Book Cover with Troiani - for web.JPG

 
The Battle of Kings Mountain, fought October 7, 1780, was a turning point in the War for American Independence. Patriot militiamen from the Overmountain region of North Carolina and Virginia marched over the Appalachian Mountains and joined with militiamen from the North Carolina back country, Georgia, and South Carolina to track down, surround, and defeat Scottish Major Patrick Ferguson and his army of American Loyalists. This was a fiercely fought contest of Americans against Americans—Whig rebels against Tory loyalists—in which the horse and the rifle played prominent roles. These were citizen militia; not a single man or officer there was a Continental soldier.
 

The men who fought at King's Mountain were experienced fighters.

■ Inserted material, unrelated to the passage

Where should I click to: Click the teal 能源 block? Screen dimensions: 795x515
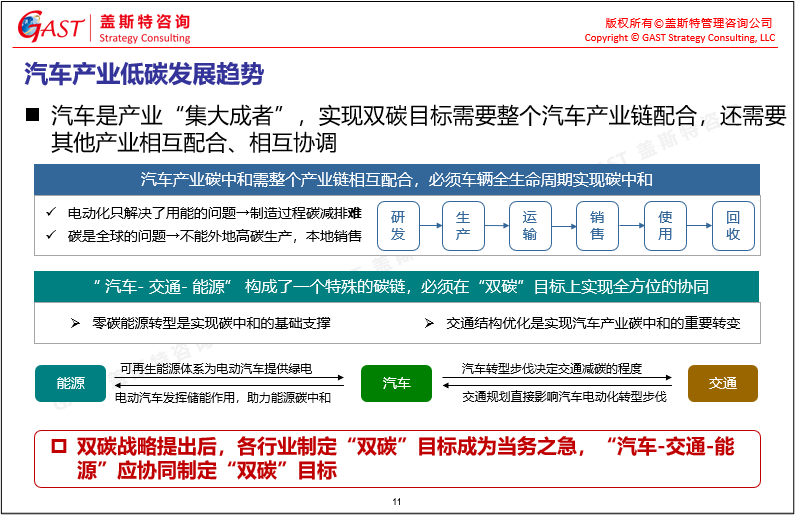(x=70, y=384)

In addition to the story of the campaign and the battle, Before They Were Heroes at King's Mountain tells six years of Revolutionary War history in the South from the militia side. These men were fighting Shawnee along the Ohio River, Scots Tories along the Cape Fear River, campaigning against the Cherokees in '76 and the Chickamaugas in '79. The fearsome reputation of the "shirtmen" had grown at the Battle of Great Bridge. They demonstrated their skills against the loyalists at Ramsour's Mill. Some of the men patrolled the Carolina and Virginia countryside, chasing bands of Tories, whipping some and hanging others.

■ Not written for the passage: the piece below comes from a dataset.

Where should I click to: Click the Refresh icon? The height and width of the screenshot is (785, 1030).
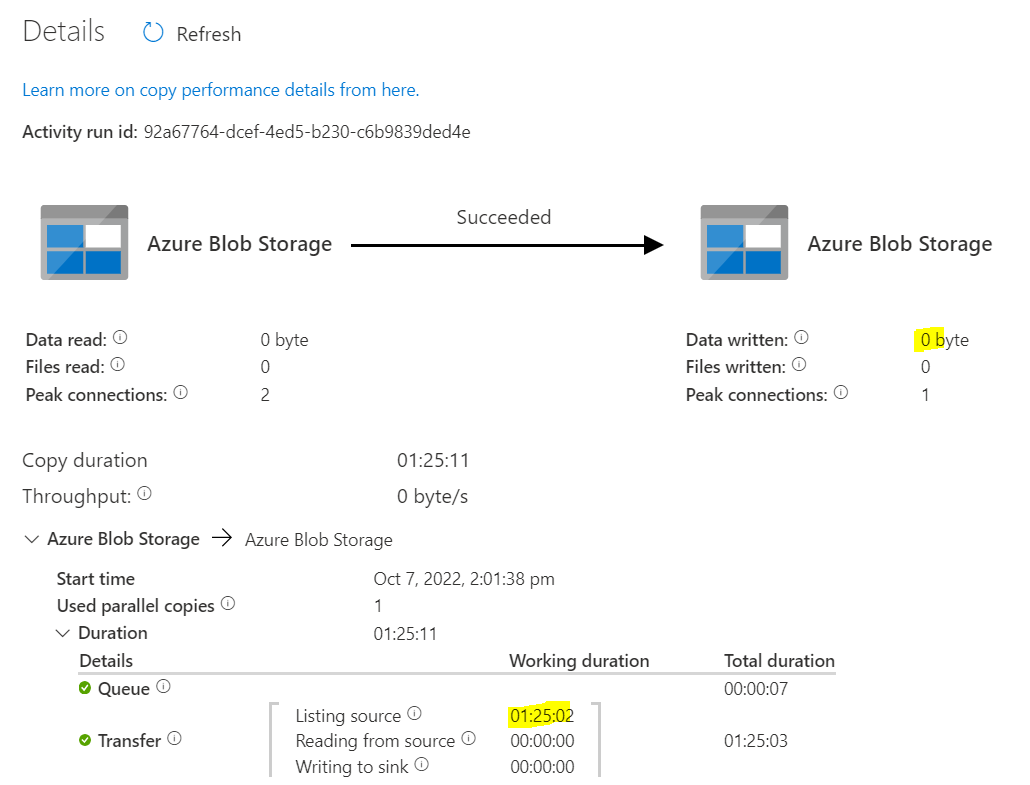tap(152, 33)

In the sixth year of the American Revolution when the British were marching north from Charlestown, executing with skill their Southern Strategy, Lt. General Charles, Lord Cornwallis was advancing through South Carolina. The Southern Department of the Continental Army had been twice defeated in three months. No army stood in the way of Cornwallis's advance. This "ghost legion" of backwoods militiamen, which appeared unexpectedly and seemingly from nowhere turned the tide toward victory. Just 12 months and 12 days after Kings Mountain, the British surrendered at Yorktown. The victory by the mountaineers and the Patriot militia reignited a spirit of patriot resistance.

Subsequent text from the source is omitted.